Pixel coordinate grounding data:
* * *
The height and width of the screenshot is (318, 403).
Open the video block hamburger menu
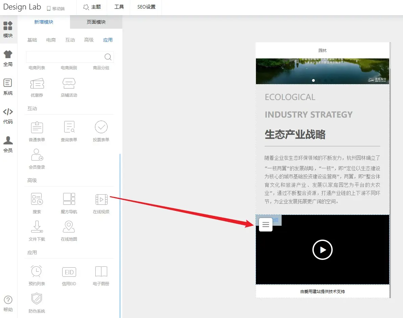[x=266, y=225]
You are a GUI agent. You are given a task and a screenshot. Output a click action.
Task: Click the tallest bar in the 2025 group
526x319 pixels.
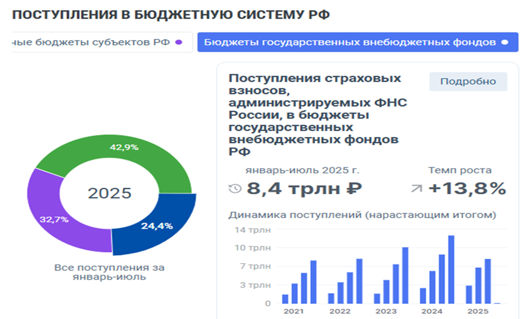click(x=488, y=281)
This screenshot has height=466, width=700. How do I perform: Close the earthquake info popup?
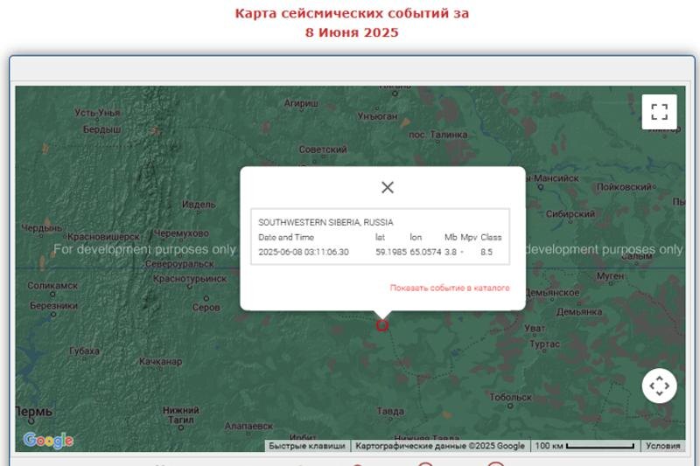388,187
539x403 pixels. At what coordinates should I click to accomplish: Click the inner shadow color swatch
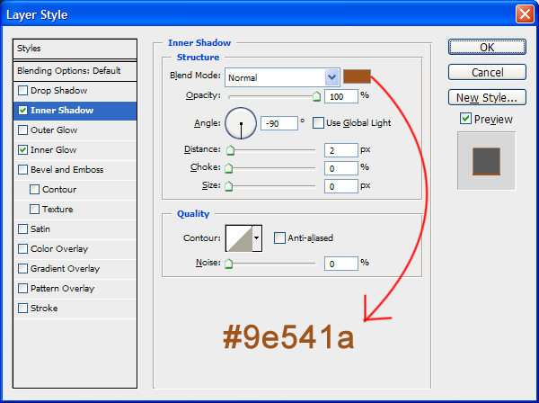(x=357, y=76)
* * *
» **What is expected**
When you set down the records above, copy every line exactly and exclude the pictures.

» **Response area**
The height and width of the screenshot is (318, 403).
Open the video block hamburger menu
[x=266, y=225]
You are a GUI agent. You are given a task and a screenshot. Output a click action.
Task: Click the tallest bar in the 2025 group
526x319 pixels.
click(x=488, y=281)
This screenshot has height=466, width=700. How do I perform: Close the earthquake info popup?
388,187
539x403 pixels. At what coordinates should I click to accomplish: Click the inner shadow color swatch
(x=357, y=76)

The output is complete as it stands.